With roadside dining habits changing from sit-down meals to grab-and-go; the business started spiralling downwards affecting brand, quality, employee morale, financial and operational performance and levels of investment. The business changed owners five times in seven years and in December 2006, the once mighty British restaurant business, Little Chef, was in terminal condition.
Little Chef’s owners appointed advisers to urgently offload the troublesome chain. Rcapital were identified as the only firm that genuinely wanted to turn the business around and were able to commit the complex deal negotiations between Christmas and New Year. Rcapital bought Little Chef’s 197 leasehold properties, many of which were in potentially high value locations, 38 of the worst performing outlets were subsequently exited from the group. The newly appointed management team injected turnaround leadership into the business to take back control of the huge operational and financial inefficiencies. Employee engagement was disparate and negative born out of being part of a business in demise. The team relentlessly worked and retrained all staff to rebuild a culture focused on the customer, team and improvement.
The transformation accelerated when Rcapital invited Michelin-starred chef Heston Blumenthal to revamp the first ‘new concept’ restaurant in Popham, Hampshire. This was televised for the hit Channel 4 series Big Chef Takes on Little Chef, in 2009. The collaboration was an outright success; turnover and profitability at the chain soared in the ensuing media blitz. The chain won a Good Egg award for its use of free-range eggs and was certified with the Carbon Trust Standard for its efforts on climate change. The group’s efforts resulted in being included in the prestigious Good Food Guide in 2010, a groundbreaking accolade for a roadside restaurant.
In 2010 an investor was sourced to help finance the national refurbishment of Little Chef’s restaurants however with the UK firmly in economic downturn and the hype surrounding Heston Blumenthal’s involvement fallen away, the company was once again in decline.

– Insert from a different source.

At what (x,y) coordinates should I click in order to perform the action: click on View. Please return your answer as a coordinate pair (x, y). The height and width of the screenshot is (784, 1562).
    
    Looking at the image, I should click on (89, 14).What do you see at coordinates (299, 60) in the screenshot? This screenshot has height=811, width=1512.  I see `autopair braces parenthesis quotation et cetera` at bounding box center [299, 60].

Absolutely committed to the business, Rcapital kicked in a second and more aggressive turnaround plan to rescue the business and return it to sustainable growth. The only option available was to enter Little Chef into a Pre-Pack Administration resulting in further redundancies as underperforming outlets were returned to their landlord, Travelodge, which itself was going through a Company Voluntary Arrangement.
A refined and more operationally streamlined Little Chef emerged from the second restructure with 80 national restaurants. In recognition of this extensive and intense turnaround, Little Chef were chosen to appear in a book about the Queen’s favourite British brands, in honour of Her Majesty’s Diamond Jubilee. This transformed, stronger and profitable group were bought by conglomerate, franchise food giant, Kout Food Group UK in 2013.

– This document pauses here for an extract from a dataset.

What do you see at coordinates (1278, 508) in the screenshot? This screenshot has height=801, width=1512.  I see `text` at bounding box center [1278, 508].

Little Chef was forced to adapt with the times, the business totally re-evaluated its brand values and subtly refreshed its logo and revamped the menus in line with modern eating habits. The restaurants now offer the latest payment technology to speed-up service and the restaurant embraced social media to attract a new generation of customer. Crucially, this heritage British brand has been safeguarded and improved to be admired and loved by UK travellers long into the future.